Hypothesis Testing Reflection
The condition for a hypothesis test for population proportions is that np >= 5 and nq >= 5. In our
case np = (1264)*(0.2) = 253 > 5 and nq = (1264)*(0.8) > 5 so our samples met these conditions and the
test should be correct except the sampling may not be considered simple random, disqualifying the
result. The condition for a hypothesis test for a population mean is that the population is normally
distributed or n > 30. In our case the number of bags is 21 which is not greater than 30, so we must
determine if the distribution is normal. The below graph shows the frequency distribution and it is not
very normal, therefore our samples do not meet the requirements for hypothesis testing and our test
result may be incorrect. Standard deviations require strict normal distribution which we do not have.
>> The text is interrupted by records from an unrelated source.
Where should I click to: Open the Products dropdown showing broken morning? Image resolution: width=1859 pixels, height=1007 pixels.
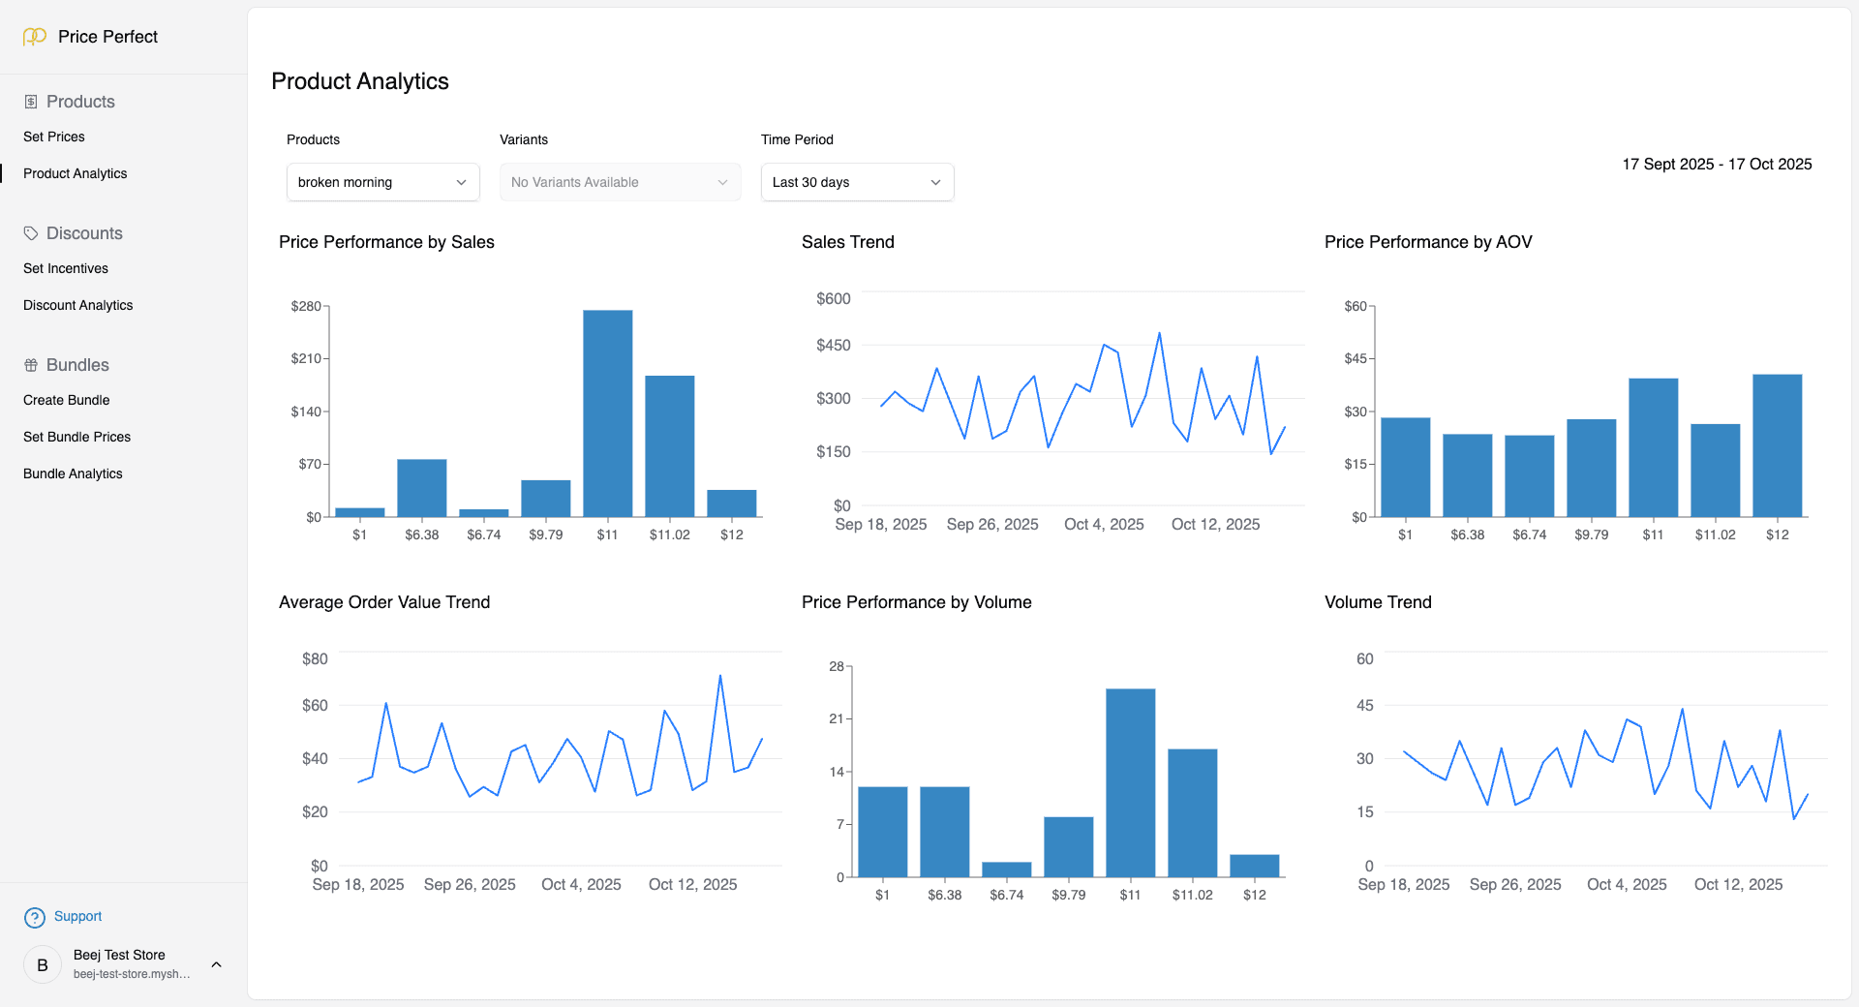[381, 182]
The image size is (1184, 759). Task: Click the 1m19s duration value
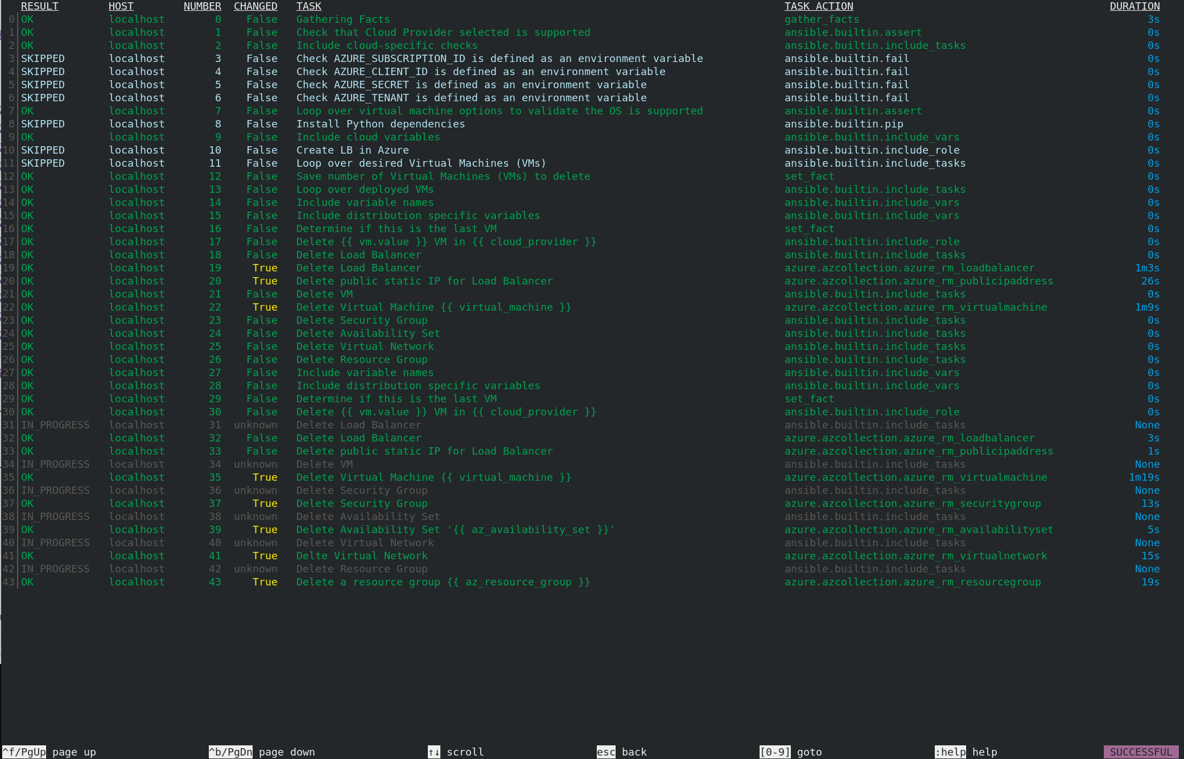(x=1144, y=477)
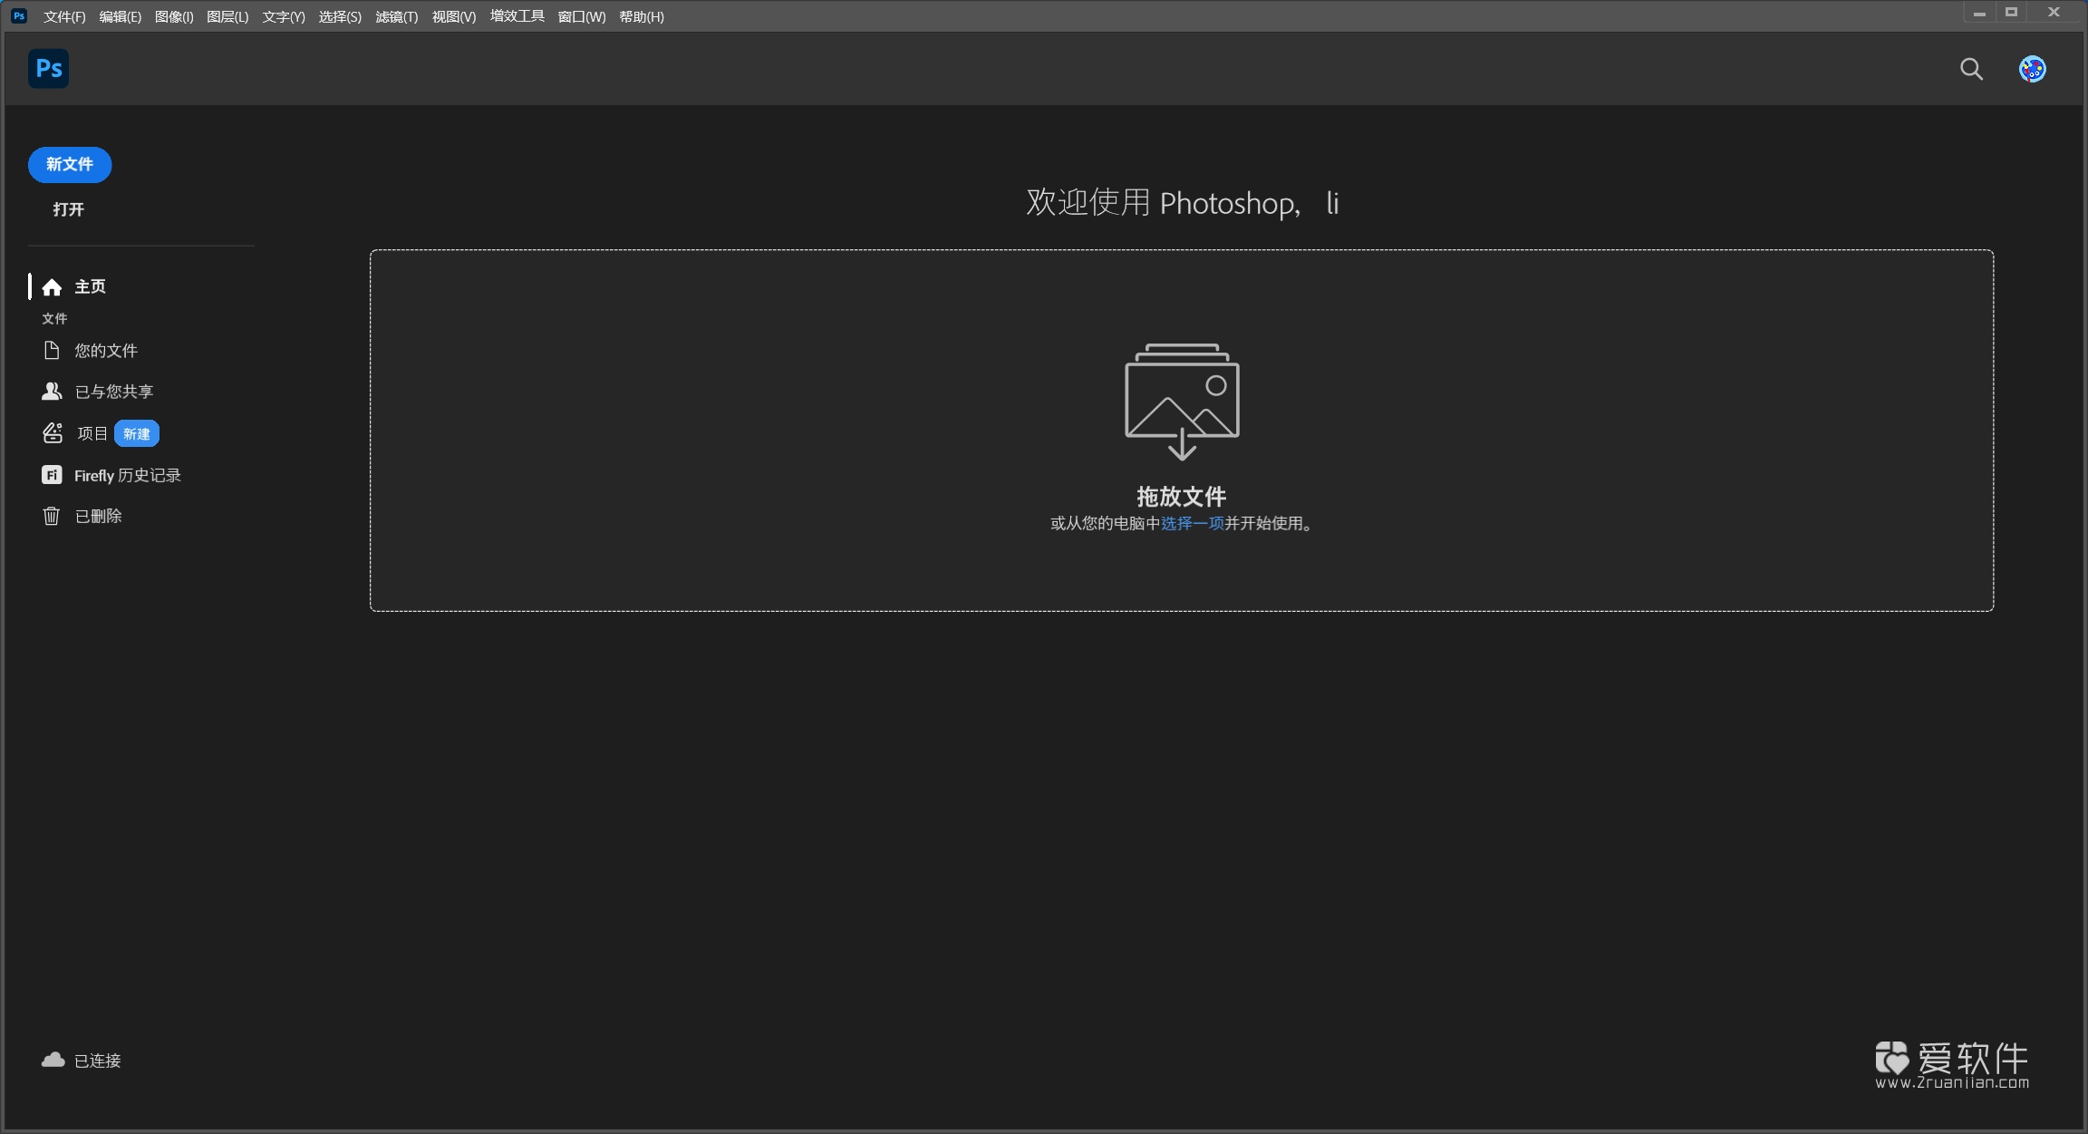Image resolution: width=2088 pixels, height=1134 pixels.
Task: Open the 滤镜(T) menu
Action: pyautogui.click(x=396, y=16)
Errors could have been made using this data because our sample mean (of skittles per bag) may
not be at all representative of the population mean. The sampling method could be improved by
including many more samples (more bags) and by selecting those bags from randomized locations (as
opposed to all of them from here in town).
Frequency
Frequency Distribution- Skittles per
Bag
8
7
6
5
4
3
2
1
0
52 53 54 55 56 57 58 59 60 61 62 63 64 65 66 67
# of skittles in bag
Term Project Conclusion: Reflective Writing
The skittles term project has really helped me understand how statistics can be used to make
sense of a real world data set. This project helped me learn the whole process of statistics from
collecting data to drawing conclusions and presenting results. The results of this work also taught me
that you have to be careful to not make assumptions about a population parameter when your sample
size is very small (such as one bag of skittles). My own bag showed only a few yellow, possibly leading
one to assume that the factory produces much fewer yellow candies compared to the others. When
seeing the data collected from the whole class however yellow was almost exactly a proportionate fifth
of the total candies, illustrating how a small sample can be extremely misrepresentative of the larger
population.
The way I think about math has changed due to this project and class. Statistics is quite different
from the math I am used to and it felt more real to me, involving real world information and data sets
rather than simply solving abstract equations. The skittles project in particular really helped convince me
that math can be used to make sense of all sorts of things, be it clinical trials or candy. I definitely think
this project has also taught me skills that will be useful for other classes and for life in general. Skills such
as organizing information, making sense of raw data, and presenting ideas and results.
It appears that the Skittles company produces about the same amount of each color (based on
proportions of class total), although a disproportionate amount can certainly end up in a single bag. The
evidence also suggests the company does a decent job of keeping close to the same number of candies
in each bag (small standard deviation relative to average) although outliers (lucky and unlucky bags)
with several more or less skittles than average can occur. Before this project I would have had no idea
how to make sense of data like this, leading to these conclusions. Statistics has turned out to be more
interesting and useful than I ever thought.